The first game of AI would be for a game about running in a collapsing map as shown in the video from 3:00 to 3:45. We will write an AI with the input of all the locations of the player and the enemy players. The output of our algorithm will be the direction the player should go in the next second.
The second phase of our AI would be for a game called “Capture the enemy flag” . In this phase, we will write an AI with the input of player locations (both enemy players and ally players) and the flag location. The output will be the direction that our player should go in the next second and the weapon/abilities he will use. (His goal is to steal the flag from enemy base and bring it back to the ally base.)
Applications:
We can apply this AI to all the games with “Capture the flag mode map” including Overwatch.
For the first phase of our AI, we will get the locations of all the enemies in the map and the available map for players. The output will be the direction the player should go in the next second. Our logic:
In our algorithm, we will use min-max tree to stabilize the direction, reinforcement learning to determine the default impact of enemy according to its location and direction.
For the second game, capture the flag, we are going to implement two kinds of AI: global and individual.
The global AI and individual AI have different visibility of the map:
The global AI is the manager of the team and it will decide whether a teammate should go advancing or attack or defend.

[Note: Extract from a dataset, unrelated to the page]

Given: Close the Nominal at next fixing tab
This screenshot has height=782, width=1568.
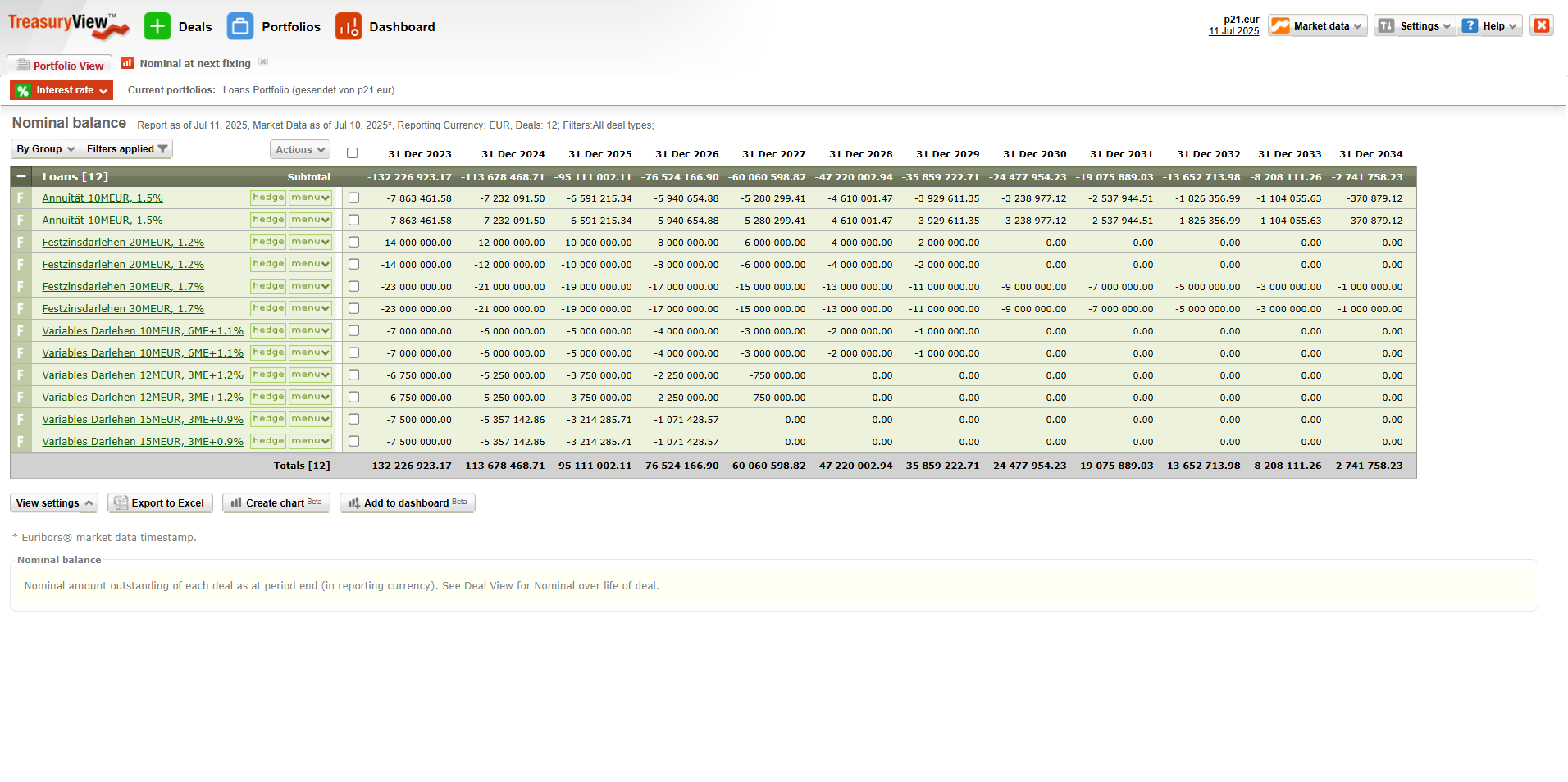Looking at the screenshot, I should (263, 62).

The individual AI is the player itself. It will receive the basic command from global AI and all the information of other players and flags so that it can output the next behaviour of this individual player.

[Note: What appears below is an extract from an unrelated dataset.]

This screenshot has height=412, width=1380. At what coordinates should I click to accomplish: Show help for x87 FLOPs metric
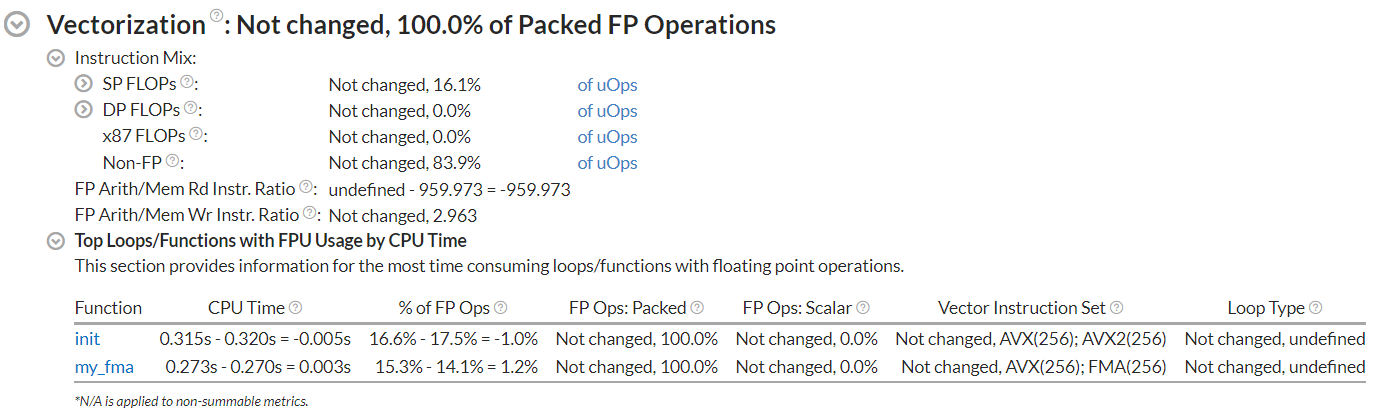tap(196, 135)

We are going to implement reinforcement learning with the difference of friendly team’s average distance to the enemy flag and enemy team’s average distance to the ally flag as a global heuristic. Individual behavior will be determined by a finite state machine of set behaviors (advancing, attacking, defending), with commands issued by the global AI. Individual AI decision will also be affected by their health (survival), the presence of enemies and teammates in their immediate surrounding (cooperation), and game-changing factors (ally/enemy has the flag, etc.).

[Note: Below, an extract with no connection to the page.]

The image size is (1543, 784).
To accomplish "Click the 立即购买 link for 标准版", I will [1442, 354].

The baseline of our AI is to expect reasonable behaviours from AI such as stopping/killing the player with the flag, running away from enemies, defending/stealing the flag. With reinforcement learning, we expect our AI with the capability to cooperate with its teammates, even more teamplay strategies.
To test our AI with the abilities we expect, we will have several sanity cases for each ability:
With the basic abilities, we try to apply AI to an actual game to see its behaviors. To quantify the improvement, we can run games with old versions of AI and newer versions of AI. We can see improvement if newer versions of AI have a higher win ratio.
We reserved the appointment at 12:15pm, April 25, 2017.